So… the corporation is not its shareholders. (Yes, there are some types of corporations that are pass-throughs, but they are treated as such by the tax code anyway.) It has separate needs, and separate rights under the law. It receives services from the government separately. It should pay for those services.

How much? Well, it receives essentially the same services from the government as a person does. Sure, there are differences around the edges. As I noted, there are areas of the law that deal only with corporations, just as there are areas of the law that deal only with people. But when it comes to the big services, the expensive ones – national defense, protection of assets, etc. – the corporations use those services as much, if not more, than the rest of us.

Which means that corporations should pay taxes the way people pay taxes. At the same rates for the same level of income.

And now to the second part of this post, to note that, if anything, shareholders are getting a bargain with this “dual layer of taxation” we keep getting told about. And yes, I own a few shares here and there. I also own a small LLC, and am in negotiations with some partners to form another one. So this is not “class envy” speaking.

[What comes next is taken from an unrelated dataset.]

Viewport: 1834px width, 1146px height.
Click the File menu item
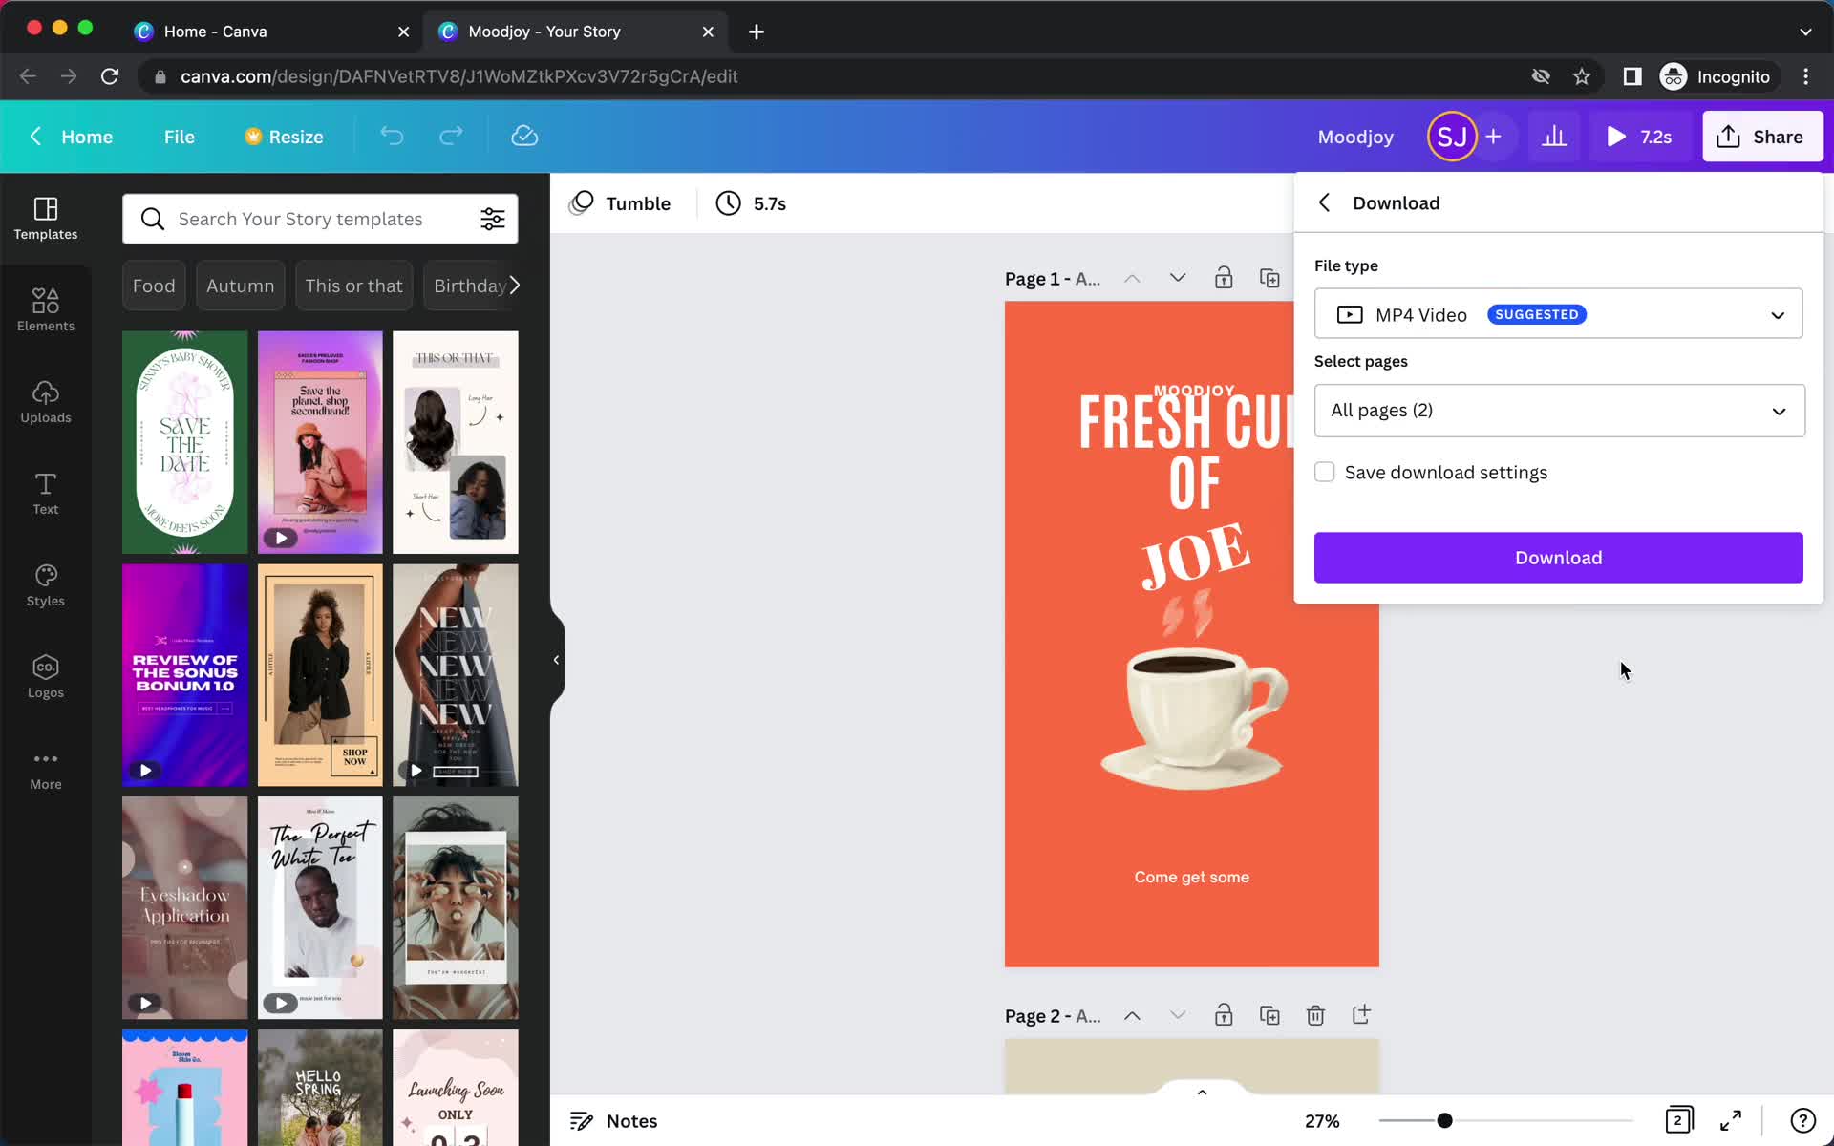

What I’ve learned about corporations is simple: there’s nothing that is done inside a corporation that can’t done without corporations. Sure, there are a number of economic theories about the benefits of creating a company dating back long before Ronald Coase’s seminal paper, but there is only one benefit to creating a corporation rather than a company: its the ability to reduce one’s risks. But that reduction of one’s risks is not a true reduction – its actually exporting one’s risks onto everyone else and forcing them to share in those risks.

Think of it this way: if you engage in whatever line of business, you assume any and all liabilities for that. If you can find someone to loan you $100 million to buy mortgage backed securities on a leveraged basis, and home prices collapse, you now find yourself owing well more than $100 million. On the other hand, if you buy shares of a corporation that has found someone to loan it $100 million to buy mortgage backed securities leveraged to the hilt, your maximum possible losses equal the amount you spent on buying those shares. What happens to the extra few hundred million in losses? They don’t just go away – they are absorbed by society. Society pays for those losses.

That ability, that right to export your liabilities onto society, onto everyone else, clearly has a tremendous value to individuals, and as a result, it should have a cost associated with it. That cost should also be very, very high to reduce the moral hazard associated with such behavior.

As we saw with the Bear Stearns, to name one recent a recent example, clearly the price being paid is not high enough to prevent a moral hazard when you’re dealing with the unscrupulous and the kool-aid drinkers. After all, it turns out that corporations also have other benefit over flesh and bone human beings – if a corporation gets big enough, the government and the Fed seem to feel that the shareholders shouldn’t even risk losing the entire amount they invested in the company, much less assume the negative value associated with those investments.

Eliminating the corporate income tax would not only be unfair, given the services corporations consume, it would also make moral hazard much, much more likely and much, much more common.